The basic economic concept of supply and demand can drive prices up when many people want red roses on the same day. In his blog post, Ian Bright suggests celebrating the day after on 15 February when demand crashes.
Here are some more tips:
Spending time counts too
Taking the time to write a personal message, cook dinner, make a card or gather meaningful photographs might be as gratefully received as an expensive dinner or bunch of flowers. Why? It requires the investment of time and effort. According to professor Christopher Coyne in a video on The Economics of Valentine’s Day, investing time “signals” (in economics terms) a level of affection for the other person.
Watch out for menu tricks
If a dinner out at an expensive restaurant is part of your Valentine’s Day plan, watch out for tricks that can encourage diners to splash out even more. One is “anchoring” – the inclusion of a very pricey item on the menu that serves to make other options seem cheap in comparison. It might be an expensive bottle of wine or, as spotted by Priceless author William Poundstone, a $69 hotdog in a New York restaurant.
Employ a menu trick of your own
On the topic of eating and drinking, the mere thought that the wine we taste is expensive (even if it’s not) has been shown to increase the enjoyment of it. Romantics on a budget might consider decanting their discount tipple into a label-free carafe – a move that is not dishonest about the drink’s legacy but that may increase the joy of the experience.

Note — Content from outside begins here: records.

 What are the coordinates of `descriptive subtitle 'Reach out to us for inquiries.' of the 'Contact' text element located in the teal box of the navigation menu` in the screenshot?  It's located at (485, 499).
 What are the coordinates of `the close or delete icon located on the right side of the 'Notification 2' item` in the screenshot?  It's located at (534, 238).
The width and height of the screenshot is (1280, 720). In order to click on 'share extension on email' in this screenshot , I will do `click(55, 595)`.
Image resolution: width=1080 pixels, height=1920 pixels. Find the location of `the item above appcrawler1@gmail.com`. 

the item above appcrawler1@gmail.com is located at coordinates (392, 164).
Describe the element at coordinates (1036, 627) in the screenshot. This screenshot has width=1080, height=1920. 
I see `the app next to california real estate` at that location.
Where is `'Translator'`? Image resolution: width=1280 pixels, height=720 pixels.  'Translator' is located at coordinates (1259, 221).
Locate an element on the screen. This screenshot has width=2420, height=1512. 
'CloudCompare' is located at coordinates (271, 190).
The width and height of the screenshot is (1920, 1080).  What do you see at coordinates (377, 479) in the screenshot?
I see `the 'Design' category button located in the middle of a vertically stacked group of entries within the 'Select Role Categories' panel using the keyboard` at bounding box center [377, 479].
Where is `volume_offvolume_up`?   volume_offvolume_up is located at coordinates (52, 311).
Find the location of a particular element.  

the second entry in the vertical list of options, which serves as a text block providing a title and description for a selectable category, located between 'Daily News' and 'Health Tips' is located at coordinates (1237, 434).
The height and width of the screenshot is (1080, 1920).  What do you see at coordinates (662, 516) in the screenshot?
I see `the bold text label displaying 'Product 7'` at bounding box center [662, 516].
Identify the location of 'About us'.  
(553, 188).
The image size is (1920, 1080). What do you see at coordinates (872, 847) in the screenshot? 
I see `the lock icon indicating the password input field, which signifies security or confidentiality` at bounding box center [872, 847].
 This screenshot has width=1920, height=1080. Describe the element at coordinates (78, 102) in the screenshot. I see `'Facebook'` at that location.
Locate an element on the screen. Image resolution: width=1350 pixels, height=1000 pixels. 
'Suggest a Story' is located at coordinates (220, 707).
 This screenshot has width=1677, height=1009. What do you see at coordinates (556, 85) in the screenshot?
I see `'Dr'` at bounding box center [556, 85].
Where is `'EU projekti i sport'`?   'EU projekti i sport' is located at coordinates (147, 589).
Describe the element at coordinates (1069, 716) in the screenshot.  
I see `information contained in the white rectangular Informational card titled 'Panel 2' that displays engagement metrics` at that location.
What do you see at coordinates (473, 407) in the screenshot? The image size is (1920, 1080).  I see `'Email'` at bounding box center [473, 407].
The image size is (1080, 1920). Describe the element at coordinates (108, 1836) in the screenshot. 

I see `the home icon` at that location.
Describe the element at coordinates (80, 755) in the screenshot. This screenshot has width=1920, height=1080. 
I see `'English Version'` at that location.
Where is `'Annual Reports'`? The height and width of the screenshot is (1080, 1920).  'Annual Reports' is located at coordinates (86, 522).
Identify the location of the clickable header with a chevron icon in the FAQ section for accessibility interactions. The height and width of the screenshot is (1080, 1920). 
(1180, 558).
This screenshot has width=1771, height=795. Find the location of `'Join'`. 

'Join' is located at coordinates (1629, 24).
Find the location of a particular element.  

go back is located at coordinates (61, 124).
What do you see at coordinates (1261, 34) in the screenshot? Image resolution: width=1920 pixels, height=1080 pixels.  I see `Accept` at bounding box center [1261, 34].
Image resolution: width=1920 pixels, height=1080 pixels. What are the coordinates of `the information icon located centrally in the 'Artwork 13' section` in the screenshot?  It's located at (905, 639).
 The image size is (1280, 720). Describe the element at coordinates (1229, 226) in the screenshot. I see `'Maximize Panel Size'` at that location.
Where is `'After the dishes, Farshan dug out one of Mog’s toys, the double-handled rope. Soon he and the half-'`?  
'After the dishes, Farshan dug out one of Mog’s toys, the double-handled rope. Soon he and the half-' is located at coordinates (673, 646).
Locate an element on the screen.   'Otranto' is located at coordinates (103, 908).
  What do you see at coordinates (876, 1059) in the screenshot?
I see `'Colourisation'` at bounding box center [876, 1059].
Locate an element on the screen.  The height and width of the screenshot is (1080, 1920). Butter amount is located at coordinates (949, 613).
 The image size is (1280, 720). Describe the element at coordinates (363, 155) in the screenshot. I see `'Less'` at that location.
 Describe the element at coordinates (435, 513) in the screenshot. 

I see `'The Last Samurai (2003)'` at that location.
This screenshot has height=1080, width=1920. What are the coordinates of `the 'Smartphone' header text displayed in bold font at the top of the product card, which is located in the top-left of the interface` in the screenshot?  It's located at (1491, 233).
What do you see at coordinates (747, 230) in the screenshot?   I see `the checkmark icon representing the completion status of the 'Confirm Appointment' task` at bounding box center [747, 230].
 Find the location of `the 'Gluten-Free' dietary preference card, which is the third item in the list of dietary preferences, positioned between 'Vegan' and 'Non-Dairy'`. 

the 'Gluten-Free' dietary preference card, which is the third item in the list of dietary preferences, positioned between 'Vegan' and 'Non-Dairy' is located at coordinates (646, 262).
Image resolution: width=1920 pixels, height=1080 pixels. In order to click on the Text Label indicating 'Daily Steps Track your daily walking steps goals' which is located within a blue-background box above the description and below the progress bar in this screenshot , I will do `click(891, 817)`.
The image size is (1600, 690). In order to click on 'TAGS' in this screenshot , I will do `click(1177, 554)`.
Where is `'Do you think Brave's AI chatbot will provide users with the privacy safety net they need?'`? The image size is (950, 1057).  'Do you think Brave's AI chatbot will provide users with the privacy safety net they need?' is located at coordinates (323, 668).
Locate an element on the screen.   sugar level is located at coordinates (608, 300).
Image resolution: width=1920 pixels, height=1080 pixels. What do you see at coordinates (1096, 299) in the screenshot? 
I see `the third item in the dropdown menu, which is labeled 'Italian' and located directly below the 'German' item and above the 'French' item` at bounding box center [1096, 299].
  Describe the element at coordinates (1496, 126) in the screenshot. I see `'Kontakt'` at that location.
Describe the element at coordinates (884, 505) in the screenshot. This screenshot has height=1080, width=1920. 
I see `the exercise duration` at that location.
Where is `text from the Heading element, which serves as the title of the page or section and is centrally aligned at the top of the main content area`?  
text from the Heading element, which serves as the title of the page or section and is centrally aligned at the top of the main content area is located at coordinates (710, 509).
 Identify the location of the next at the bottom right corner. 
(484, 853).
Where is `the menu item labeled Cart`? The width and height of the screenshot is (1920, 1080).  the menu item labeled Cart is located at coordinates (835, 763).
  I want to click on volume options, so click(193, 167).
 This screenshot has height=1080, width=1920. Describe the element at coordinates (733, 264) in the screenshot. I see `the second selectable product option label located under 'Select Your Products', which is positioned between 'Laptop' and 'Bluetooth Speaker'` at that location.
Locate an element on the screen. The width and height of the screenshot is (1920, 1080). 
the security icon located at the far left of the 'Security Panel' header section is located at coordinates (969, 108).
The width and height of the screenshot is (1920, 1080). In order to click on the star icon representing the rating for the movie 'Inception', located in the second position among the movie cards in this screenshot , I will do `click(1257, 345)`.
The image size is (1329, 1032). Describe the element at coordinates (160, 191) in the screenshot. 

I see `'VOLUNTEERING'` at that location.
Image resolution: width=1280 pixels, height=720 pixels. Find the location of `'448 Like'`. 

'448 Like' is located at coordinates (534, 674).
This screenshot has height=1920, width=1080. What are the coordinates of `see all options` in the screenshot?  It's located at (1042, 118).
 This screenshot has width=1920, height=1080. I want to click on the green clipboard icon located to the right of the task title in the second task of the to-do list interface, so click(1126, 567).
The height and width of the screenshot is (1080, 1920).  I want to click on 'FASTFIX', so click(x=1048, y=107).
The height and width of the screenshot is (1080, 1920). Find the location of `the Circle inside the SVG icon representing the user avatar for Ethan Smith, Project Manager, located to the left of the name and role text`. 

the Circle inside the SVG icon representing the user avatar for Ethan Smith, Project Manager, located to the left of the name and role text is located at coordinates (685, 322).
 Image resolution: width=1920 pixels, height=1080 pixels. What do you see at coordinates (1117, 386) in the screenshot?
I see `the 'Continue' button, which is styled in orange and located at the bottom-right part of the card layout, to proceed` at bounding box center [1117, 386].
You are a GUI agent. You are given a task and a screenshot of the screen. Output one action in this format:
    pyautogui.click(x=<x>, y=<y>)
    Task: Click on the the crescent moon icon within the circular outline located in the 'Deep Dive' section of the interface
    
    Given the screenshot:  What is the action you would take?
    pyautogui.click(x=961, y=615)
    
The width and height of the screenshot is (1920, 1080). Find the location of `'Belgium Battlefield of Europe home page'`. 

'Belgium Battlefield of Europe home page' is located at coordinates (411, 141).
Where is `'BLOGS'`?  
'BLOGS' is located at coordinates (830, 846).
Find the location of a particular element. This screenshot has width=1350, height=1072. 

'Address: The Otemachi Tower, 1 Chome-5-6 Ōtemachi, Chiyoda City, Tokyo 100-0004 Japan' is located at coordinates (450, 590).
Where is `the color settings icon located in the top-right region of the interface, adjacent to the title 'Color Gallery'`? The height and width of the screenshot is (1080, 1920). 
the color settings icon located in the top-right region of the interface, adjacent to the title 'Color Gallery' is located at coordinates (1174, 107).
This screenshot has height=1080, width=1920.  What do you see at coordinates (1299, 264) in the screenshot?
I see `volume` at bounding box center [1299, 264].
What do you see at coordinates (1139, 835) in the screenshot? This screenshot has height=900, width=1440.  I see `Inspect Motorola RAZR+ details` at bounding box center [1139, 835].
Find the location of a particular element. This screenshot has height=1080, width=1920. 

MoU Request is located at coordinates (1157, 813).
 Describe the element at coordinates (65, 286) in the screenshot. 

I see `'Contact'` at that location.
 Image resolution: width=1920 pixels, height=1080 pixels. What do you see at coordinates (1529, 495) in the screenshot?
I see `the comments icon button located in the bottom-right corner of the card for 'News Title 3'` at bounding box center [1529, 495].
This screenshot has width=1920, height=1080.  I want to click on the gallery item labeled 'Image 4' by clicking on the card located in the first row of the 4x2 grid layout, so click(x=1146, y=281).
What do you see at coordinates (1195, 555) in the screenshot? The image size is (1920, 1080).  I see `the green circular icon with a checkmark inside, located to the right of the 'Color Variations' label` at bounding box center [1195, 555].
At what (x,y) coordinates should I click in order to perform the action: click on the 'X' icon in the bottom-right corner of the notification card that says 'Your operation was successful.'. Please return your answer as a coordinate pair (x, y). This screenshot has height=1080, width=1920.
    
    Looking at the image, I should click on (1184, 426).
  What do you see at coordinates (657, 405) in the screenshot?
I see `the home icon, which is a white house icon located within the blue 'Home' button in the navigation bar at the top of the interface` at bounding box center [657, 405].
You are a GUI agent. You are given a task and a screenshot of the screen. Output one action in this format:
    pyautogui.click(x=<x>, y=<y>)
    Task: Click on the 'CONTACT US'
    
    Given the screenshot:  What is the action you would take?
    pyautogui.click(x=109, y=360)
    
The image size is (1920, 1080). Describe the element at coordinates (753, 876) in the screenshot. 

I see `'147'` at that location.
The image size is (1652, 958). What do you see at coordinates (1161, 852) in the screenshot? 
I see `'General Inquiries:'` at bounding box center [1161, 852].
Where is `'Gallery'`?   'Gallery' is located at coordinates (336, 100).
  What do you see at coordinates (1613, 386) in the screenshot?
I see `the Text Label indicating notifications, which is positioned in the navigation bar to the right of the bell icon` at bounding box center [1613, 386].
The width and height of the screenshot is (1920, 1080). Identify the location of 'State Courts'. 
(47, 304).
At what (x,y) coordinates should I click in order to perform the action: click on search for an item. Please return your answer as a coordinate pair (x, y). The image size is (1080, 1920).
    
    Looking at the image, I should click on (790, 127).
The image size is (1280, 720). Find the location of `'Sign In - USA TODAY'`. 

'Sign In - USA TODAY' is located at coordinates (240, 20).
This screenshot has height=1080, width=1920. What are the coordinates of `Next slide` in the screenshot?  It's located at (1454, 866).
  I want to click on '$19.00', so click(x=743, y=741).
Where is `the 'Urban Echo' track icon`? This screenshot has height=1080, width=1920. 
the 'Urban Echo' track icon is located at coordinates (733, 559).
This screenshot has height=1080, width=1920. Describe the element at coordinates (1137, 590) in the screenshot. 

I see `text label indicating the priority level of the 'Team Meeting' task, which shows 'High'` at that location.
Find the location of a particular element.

Smile, love boosts happiness
Happiness economists estimate that being married – for the average person – raises happiness by as much as a pay rise of £50,000 (€60,000) a year, perhaps making the price of a bunch of roses seem small in comparison. Those without a partner this Valentine’s Day can bear in mind that many other factors boost happiness as well, including spending time with friends and family, being healthy and having a job.